F. July 9, 2009 Interview with Special Agent Endy and Detective Haney
On July 9, 2009 Endy and Haney met with Bonner at the Swatara Township police department for the purpose of showing him a "photographic book to assist in the identification of targets and victims in this investigation." (Doc. 207-2.) According to the post-interview memorandum produced by Endy, Bonner identified a total of sixteen individuals and provided a varying degree of detail about each. Many of Bonner's descriptions make no reference to Scott; entry of these descriptions therefore does not offend Bruton. With respect to the remaining statements, the government proposes to replace all references to Scott with an appropriate, gender-neutral pronoun. (See id.)
Scott does not particularize his objections to the statements made during the July 9 interview, but instead opposes any substitution of his name with the terms "another person" or "another individual." (See Doc. 207 at 5.) Nonetheless, the court finds that some of the descriptions supplied by Bonner-such as those referencing crimes charged in the instant indictment-are violative of Bruton, for the reasons explained supra. However, many of the descriptions do not inculpate Scott even though they contain Scott's name. For example, Bonner identified an individual named Latoria Carroll-Berry as "one of Scott's girlfriend[s] who worked at Wal-Mart and was involved in stealing items from the store." (Doc. 207-2.) Entry of this statement, with the government's proposed redaction, does not implicate Scott in any charged offense, and thus does not subvert Scott's confrontation rights. Because the July 9 memorandum contains several references to Scott that are not incriminating on their face, the court will require defense counsel to particularize his objections to Bonner's descriptions. Failure to do so will constitute a waiver of any argument that the July 9 memorandum contains Bruton-offensive allusions.
Over the course of the instant investigation, Chance Bonner provided law enforcement with six inculpatory statements. Several of these statements also incriminate his co-defendant, Donald Scott. For the reasons detailed above, admission of statements which incriminate Scott on their face will not be permitted in a joint prosecution of Bonner and Scott. See Bruton, 391 U.S. at 134-37. The court will not micromanage the prosecution's trial strategy, however, and will afford the government ten days' time (1) to propose further redactions to Bonner's statements in accordance with this memorandum; (2) to stipulate to the preclusion of the offending statements from trial, or; (3) to sever the charges against Scott for separate trial.

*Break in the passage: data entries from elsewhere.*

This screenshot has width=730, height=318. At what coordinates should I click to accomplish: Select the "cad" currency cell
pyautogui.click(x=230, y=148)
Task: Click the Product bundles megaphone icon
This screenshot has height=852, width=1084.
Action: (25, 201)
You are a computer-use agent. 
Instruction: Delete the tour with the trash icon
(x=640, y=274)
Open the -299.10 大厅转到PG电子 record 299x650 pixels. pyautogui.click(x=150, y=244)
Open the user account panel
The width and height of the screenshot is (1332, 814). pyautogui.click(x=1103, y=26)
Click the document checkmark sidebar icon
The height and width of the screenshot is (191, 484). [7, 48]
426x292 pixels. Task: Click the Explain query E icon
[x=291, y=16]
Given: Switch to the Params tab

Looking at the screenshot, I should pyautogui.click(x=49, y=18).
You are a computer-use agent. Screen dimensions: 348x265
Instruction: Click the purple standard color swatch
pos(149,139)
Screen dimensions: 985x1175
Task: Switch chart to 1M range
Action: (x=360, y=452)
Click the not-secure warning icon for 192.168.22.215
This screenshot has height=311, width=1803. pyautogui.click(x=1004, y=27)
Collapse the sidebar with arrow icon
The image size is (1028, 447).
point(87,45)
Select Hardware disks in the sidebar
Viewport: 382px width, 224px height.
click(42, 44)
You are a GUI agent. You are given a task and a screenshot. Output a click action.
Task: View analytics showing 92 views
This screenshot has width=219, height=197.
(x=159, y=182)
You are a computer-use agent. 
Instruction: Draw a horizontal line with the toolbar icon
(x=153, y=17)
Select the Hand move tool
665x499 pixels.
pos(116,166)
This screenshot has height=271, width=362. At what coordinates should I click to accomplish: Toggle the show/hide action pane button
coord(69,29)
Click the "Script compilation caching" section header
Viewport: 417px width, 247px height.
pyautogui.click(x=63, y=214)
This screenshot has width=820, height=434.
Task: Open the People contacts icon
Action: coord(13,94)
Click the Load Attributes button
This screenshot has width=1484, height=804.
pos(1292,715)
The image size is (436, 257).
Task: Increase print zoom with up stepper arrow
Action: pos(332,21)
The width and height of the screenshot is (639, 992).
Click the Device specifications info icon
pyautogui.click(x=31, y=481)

An appropriate order follows.
AND NOW, this 24th day of November, 2009, upon consideration of defendant's motion (Doc. 206) to sever all charges against him for a separate trial, and for the reasons set forth in the accompanying memorandum, it is hereby ORDERED that:
1. Defendant's motion (Doc. 206) is DENIED. See Zafiro v. United States, 506 U.S. 534, 538-39 (1993) ("Rule 14 does not require severance even if prejudice is shown; rather, it leaves the tailoring of the relief to be granted, if any, to the district court's sound discretion.").
2. On or before December 8, 2009, the government shall file a statement with the court indicating whether it intends to proceed against defendant and Chance Bonner in a joint trial.
a. If the government intends to proceed with joint trial, it shall:
i. Indicate whether it also intends to offer into evidence those statements which the court has found to pose potential Confrontation Clause concerns, and if so;
ii. Propose revised redactions to the potentially problematic statements, in accordance with the discussion contained in the accompanying memorandum; or
iii. Indicate whether it will stipulate to the inadmissibility of those statements found to pose potential Confrontation Clause concerns.
b. If the government intends to sever the charges against defendant, it shall forthwith file a motion to sever.
3. Should the government submit revised redactions pursuant to Paragraph 2(a)(ii) of this order, defendant may thereafter file renewed Bruton objections on or before December 18, 2009. Any objections filed pursuant to this Paragraph shall identify the particular statement to which defendant objects and state the reasons therefor. Failure to assert particularized objections shall constitute waiver of the asserted argument.